I decided to try to make this a zero-time hack, too, because I've got other stuff going on at the moment. It ended up taking a couple of hours, but mostly because I did a little experimenting along the way that will probably help with another effort.
Step 1: Capture the Codes
I fired up GQRX with an RTL-SDR dongle and recorded audio of AM-decoded transmissions from the light-control transmitter. They look like this:
I ended up writing python code to trigger on the leading edge of this pattern and average a number of them because I need that functionality for another project. Then, I thresholded the result, and calculated the run lengths of the on and off times. The dwell times are in a 3:1 ratio, so I called them "dit" and "dah" in the code, because the timing reminded me of Morse. Rather than coming up with some fancy encoding for the bitstream, I had the python code dump out in-lined C++ that I could paste right into arduino-land. It's terribly ugly, but it works, and looks like this:
... digitalWrite(RF_PIN, 1); delayMicroseconds(dit); digitalWrite(RF_PIN, 0); delayMicroseconds(dah); digitalWrite(RF_PIN, 1); delayMicroseconds(dah); digitalWrite(RF_PIN, 0); delayMicroseconds(dit); digitalWrite(RF_PIN, 1); ...
But there are many, many more lines :-)
Step 2: Program the Arduino
I found an unused arduino nano around and connected it to the 433 MHz TX module with three jumpers (+5, GND, DATA). The arduino code listens to the serial port. If it receives a '0', it sends the code to turn off the light, while a '1' sends the on-code. Again, I'll just link the code here for anyone interested.
Step 3: Monitor DBUS for Screensaver Status
I wrote some more quick python code to monitor the cinnamon screensaver on my desktop Linux Mint 19 install. This code polls the screensaver status about once a second. If a change in status is detected, it turns the office lights on or off (as appropriate) by sending a "1" or "0" to the serial port where the arduino nano is connected. This is the whole code, but here's a link anyway.
#!/usr/bin/env python3 import dbus import time import serial dev = '/dev/ttyUSB0' port = serial.Serial(dev, 9600) old_val = 0 while True: bus = dbus.SessionBus() screensaver = bus.get_object('org.cinnamon.ScreenSaver', '/org/cinnamon/ScreenSaver') interface = dbus.Interface(screensaver, 'org.cinnamon.ScreenSaver') val = interface.GetActive() if val != old_val: if val: port.write(bytes('0', 'utf-8')) time.sleep(1) port.write(bytes('0', 'utf-8')) else: port.write(bytes('1', 'utf-8')) time.sleep(1) port.write(bytes('1', 'utf-8')) old_val = val time.sleep(1)

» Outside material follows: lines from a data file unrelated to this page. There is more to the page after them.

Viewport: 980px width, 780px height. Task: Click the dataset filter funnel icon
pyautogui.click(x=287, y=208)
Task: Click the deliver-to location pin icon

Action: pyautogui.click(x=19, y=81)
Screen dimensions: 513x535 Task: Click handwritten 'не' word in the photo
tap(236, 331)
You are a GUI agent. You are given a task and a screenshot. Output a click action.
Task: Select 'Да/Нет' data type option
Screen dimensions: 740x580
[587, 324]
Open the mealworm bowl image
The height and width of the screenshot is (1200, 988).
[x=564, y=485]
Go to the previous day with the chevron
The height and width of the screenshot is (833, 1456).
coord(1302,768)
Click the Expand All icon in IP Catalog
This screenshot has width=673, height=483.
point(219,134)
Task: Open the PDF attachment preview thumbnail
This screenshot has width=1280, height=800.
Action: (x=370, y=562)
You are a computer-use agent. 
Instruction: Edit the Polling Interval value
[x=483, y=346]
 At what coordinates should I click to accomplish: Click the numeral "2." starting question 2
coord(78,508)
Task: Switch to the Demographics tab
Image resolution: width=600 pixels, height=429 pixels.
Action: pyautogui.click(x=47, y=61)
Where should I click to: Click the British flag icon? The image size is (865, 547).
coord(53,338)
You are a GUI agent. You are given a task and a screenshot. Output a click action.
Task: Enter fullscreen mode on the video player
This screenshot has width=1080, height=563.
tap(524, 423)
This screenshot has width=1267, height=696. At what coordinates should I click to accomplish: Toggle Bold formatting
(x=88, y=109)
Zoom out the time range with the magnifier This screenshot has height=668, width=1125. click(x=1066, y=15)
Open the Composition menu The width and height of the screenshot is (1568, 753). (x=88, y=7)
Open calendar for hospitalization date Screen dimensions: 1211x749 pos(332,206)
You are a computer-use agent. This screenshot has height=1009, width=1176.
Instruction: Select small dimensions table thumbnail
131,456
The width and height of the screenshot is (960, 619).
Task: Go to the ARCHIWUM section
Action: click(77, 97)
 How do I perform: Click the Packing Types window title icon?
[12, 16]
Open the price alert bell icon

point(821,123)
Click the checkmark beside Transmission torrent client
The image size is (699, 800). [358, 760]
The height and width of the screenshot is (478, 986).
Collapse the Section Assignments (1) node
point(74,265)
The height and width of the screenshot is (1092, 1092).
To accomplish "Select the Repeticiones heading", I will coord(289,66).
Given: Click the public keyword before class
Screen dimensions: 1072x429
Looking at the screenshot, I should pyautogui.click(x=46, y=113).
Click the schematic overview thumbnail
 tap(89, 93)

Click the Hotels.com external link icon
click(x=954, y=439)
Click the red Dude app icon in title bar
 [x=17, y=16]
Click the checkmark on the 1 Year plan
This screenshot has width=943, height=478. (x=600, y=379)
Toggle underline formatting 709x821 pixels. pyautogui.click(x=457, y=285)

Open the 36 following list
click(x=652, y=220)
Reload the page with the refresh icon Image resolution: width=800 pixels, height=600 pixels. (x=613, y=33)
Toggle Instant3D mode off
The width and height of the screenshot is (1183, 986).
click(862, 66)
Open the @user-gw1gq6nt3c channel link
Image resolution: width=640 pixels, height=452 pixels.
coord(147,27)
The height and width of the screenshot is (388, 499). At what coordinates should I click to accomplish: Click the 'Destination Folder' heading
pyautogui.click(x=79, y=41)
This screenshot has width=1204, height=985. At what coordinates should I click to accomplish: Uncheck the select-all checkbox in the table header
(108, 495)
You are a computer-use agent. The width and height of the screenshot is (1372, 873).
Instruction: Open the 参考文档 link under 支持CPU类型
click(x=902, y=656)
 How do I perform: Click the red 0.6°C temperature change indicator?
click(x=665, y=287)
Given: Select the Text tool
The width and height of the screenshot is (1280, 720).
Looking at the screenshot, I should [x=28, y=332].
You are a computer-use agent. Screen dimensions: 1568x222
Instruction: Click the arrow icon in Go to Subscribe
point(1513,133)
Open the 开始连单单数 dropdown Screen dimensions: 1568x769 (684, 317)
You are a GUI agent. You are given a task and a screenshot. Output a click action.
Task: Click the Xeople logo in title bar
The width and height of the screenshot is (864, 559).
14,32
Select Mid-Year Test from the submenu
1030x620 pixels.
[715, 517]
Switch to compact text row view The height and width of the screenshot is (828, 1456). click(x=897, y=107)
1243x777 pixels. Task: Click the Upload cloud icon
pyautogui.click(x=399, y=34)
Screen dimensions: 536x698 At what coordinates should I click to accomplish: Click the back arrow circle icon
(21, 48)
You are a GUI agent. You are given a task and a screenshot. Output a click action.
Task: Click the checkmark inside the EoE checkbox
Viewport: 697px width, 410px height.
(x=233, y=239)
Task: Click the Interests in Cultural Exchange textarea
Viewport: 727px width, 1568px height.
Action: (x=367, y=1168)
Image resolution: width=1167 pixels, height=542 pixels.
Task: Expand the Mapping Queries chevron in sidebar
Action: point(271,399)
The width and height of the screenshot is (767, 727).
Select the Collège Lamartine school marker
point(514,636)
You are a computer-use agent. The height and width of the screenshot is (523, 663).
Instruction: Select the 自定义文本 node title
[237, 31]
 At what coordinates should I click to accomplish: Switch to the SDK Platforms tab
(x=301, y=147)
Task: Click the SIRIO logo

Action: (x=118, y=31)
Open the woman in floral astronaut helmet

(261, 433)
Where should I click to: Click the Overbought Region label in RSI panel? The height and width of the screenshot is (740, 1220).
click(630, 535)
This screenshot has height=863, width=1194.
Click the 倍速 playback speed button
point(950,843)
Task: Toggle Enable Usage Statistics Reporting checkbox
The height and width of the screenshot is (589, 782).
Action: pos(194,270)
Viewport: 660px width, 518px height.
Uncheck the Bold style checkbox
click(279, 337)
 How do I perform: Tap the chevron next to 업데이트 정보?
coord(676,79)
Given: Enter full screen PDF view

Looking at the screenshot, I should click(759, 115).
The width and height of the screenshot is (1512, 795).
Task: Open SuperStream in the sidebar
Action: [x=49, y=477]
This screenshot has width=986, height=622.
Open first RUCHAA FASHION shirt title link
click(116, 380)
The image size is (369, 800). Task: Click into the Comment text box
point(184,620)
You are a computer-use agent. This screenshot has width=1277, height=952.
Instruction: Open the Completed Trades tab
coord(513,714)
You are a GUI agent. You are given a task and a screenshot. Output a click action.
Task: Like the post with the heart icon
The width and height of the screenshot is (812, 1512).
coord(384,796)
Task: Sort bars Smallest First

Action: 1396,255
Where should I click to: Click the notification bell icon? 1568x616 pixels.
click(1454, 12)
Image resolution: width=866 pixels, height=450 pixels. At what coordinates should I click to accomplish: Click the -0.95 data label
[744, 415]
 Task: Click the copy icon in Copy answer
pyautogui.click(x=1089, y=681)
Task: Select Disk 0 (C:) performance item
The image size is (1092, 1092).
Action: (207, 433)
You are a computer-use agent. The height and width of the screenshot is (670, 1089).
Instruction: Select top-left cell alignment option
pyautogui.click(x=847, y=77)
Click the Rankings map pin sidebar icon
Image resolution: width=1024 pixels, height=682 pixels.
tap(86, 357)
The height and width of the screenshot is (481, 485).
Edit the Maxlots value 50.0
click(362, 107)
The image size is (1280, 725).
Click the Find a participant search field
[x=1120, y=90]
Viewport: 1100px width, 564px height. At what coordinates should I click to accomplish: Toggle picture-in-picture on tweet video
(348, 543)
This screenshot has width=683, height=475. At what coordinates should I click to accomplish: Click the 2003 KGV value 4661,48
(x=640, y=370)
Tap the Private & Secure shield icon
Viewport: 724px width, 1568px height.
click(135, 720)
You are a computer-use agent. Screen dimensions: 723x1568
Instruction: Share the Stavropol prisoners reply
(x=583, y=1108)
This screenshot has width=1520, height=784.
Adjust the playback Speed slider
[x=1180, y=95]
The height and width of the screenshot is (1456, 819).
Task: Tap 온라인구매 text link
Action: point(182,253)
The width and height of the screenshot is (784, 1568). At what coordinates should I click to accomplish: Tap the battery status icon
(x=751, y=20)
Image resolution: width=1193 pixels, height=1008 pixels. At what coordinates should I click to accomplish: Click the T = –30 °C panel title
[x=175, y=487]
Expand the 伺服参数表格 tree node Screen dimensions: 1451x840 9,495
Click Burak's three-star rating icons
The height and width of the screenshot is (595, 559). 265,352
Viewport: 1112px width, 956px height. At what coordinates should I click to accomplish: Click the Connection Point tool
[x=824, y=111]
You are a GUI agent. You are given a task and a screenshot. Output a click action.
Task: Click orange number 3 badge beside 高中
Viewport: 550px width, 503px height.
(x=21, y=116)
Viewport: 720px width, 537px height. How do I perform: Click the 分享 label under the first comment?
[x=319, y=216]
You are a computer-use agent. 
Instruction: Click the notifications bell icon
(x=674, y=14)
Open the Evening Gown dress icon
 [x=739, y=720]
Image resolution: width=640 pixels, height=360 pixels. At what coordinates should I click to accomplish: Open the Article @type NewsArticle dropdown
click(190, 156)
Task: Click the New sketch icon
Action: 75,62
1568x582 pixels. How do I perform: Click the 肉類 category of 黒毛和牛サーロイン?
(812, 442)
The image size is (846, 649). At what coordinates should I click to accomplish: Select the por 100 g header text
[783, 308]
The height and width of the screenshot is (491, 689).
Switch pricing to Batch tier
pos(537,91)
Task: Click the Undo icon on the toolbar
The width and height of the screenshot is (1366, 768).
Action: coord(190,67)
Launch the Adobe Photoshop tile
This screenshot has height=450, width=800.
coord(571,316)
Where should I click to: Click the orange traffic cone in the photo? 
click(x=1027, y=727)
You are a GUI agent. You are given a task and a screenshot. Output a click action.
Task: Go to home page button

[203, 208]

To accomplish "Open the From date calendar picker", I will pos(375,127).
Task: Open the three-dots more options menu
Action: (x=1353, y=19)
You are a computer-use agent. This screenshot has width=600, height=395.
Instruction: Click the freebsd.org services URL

I send the on-codes twice because there's no feedback to tell that the lights actually came on, and there are lots of random signals on 433 MHz that could interfere with a single TX. Ideally, I could monitor the light in the room and see if it increased, but that's too complex for right now.
I'll have to set this up to run automatically at start-up, and probably make a few adjustments, but it seems to work OK for now.